A Different Lens: How Veterans See the World


Many of us also respond to situations differently than the average person, scanning rooms, reading crowds, noticing exits, and anticipating danger. It doesn’t make us better or paranoid; it simply means we were trained. It means our nervous system remembers things our mind sometimes tries to forget. There’s no shame in that. Awareness is not trauma; it’s preparedness. OSMEAC (If you know, you know).


Strength in Healing: Seeking Help Is Not Weakness


And above all, it’s okay to seek help. It’s okay to admit that the transition from warfighter to civilian, from 19-year-old machine to a grown man raising kids, carries weight. A spiritual journey doesn’t erase mental health needs; it complements them. Healing is not a betrayal of who we were; it’s the evolution of who we are becoming. I can tell you firsthand that talking to a mental health professional can go a long way!


Still Becoming: The Veteran Beyond the Battle


We are veterans, not relics of a past life, not ghosts drifting through a world that doesn’t understand us, but living, growing, evolving souls. The world may never fully grasp what it meant to put on a uniform, to move with purpose, to live with danger, or to carry the weight of memories that don’t fade.But it does understand what it means to be human. It understands that choices matter. It understands frustration, fear, anger, hope, and above all, it understands love.


Our service was one chapter. Our humanity is the rest of the book.


And the book is still being written.


We are shaped by the battles we fought, but not defined by them. We carry the discipline of our training, the wisdom of our scars, the humor, sometimes dark, that kept us alive, and the spirit that refuses to dim even on the days when the world feels quiet and we long for the brotherhood we once had.

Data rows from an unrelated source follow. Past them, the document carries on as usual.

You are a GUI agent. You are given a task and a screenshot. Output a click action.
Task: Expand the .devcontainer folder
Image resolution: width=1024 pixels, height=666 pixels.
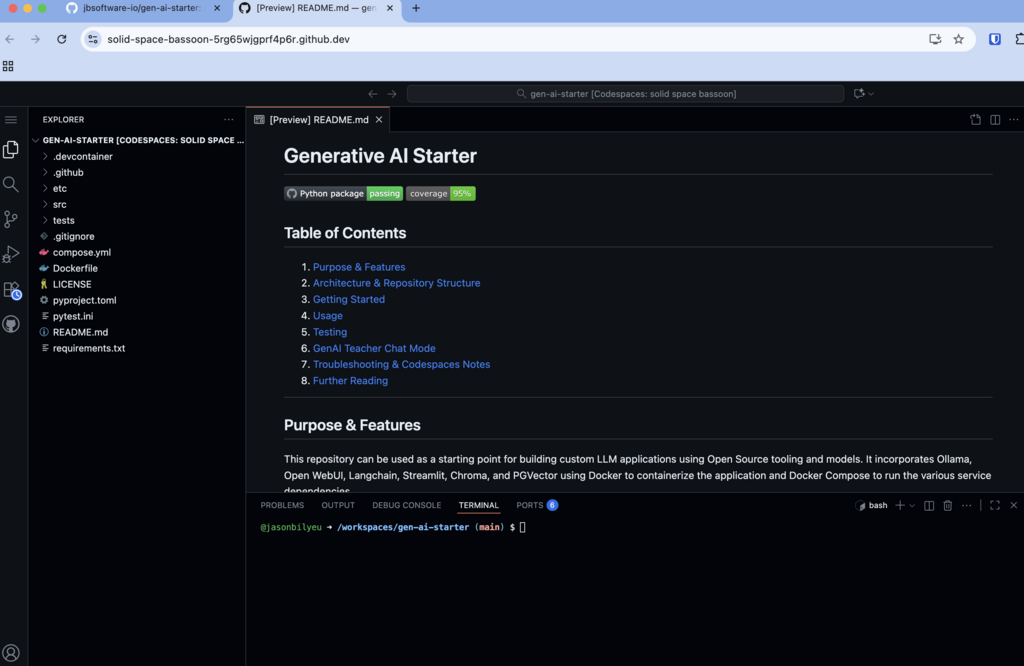(82, 157)
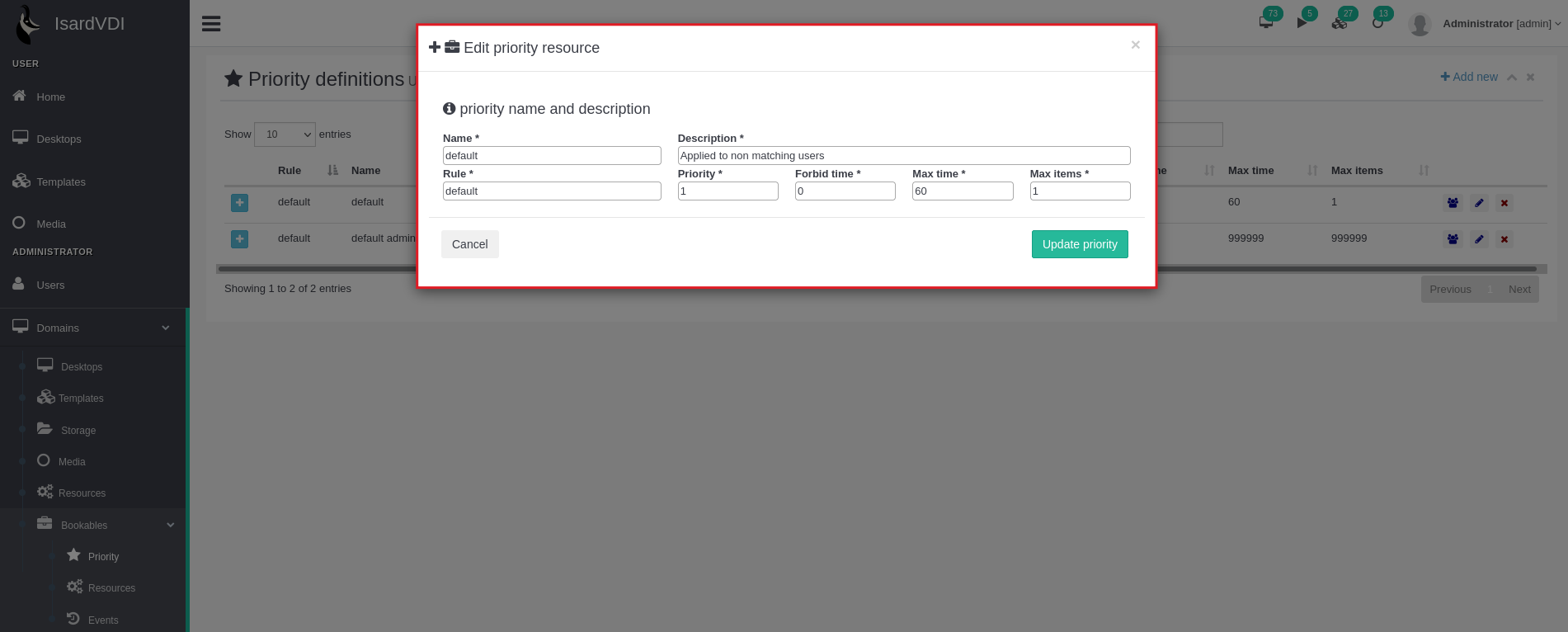Click the hamburger menu toggle icon
Viewport: 1568px width, 632px height.
point(211,24)
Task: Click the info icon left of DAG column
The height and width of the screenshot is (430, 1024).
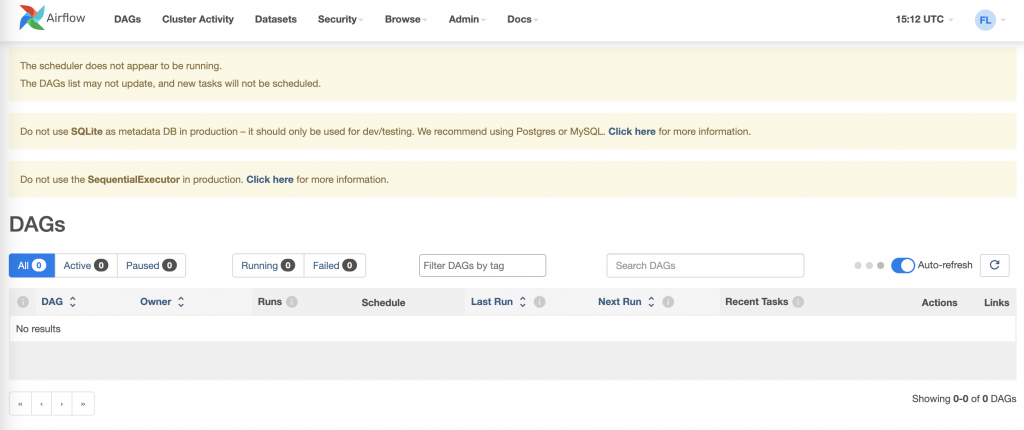Action: point(23,302)
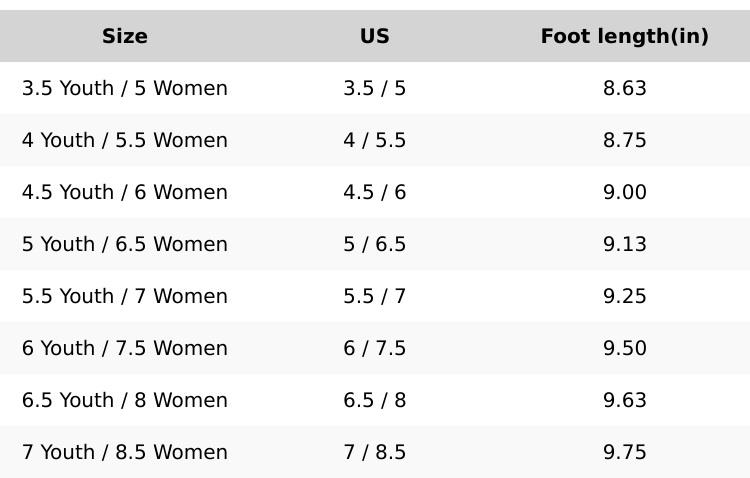Click the US value 4.5 / 6
The height and width of the screenshot is (478, 750).
[x=374, y=193]
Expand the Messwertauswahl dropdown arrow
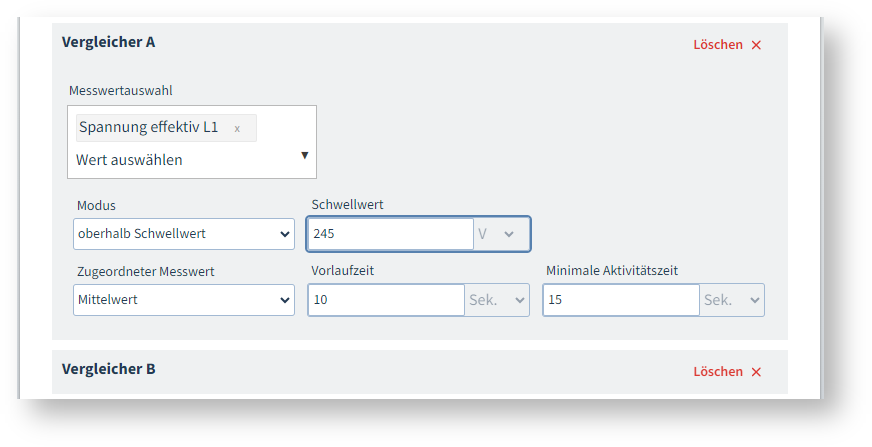The image size is (872, 447). (304, 156)
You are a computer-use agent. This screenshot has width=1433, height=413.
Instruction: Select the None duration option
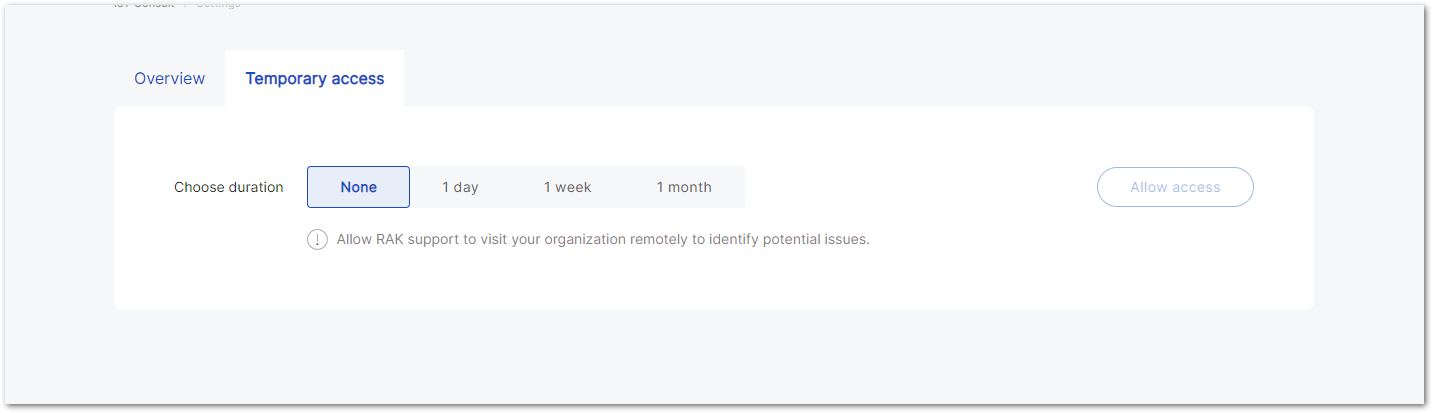(358, 187)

Today, our mission and purpose are different. It’s slower. Softer. More internal. But no less meaningful.


It’s the mission of raising families, healing our minds, strengthening our spirits and learning to love again. For me as an infantryman I spent most of my time outside the wire. Now its all about finding purpose inside the wire, and building a life that honors the version of myself that never made it home.


We are proof that strength evolves. We are proof that warriors don’t fade, they transform. Proof that survival isn’t the end of the story; it’s the beginning of awakening.


So to every veteran still searching for identity, still wrestling with memory, still learning how to be human again, know this:


You are not alone. You are not broken. You are not finished.


You are becoming.


And the world needs the man and woman you are now every bit as much as it needed the warrior you once were.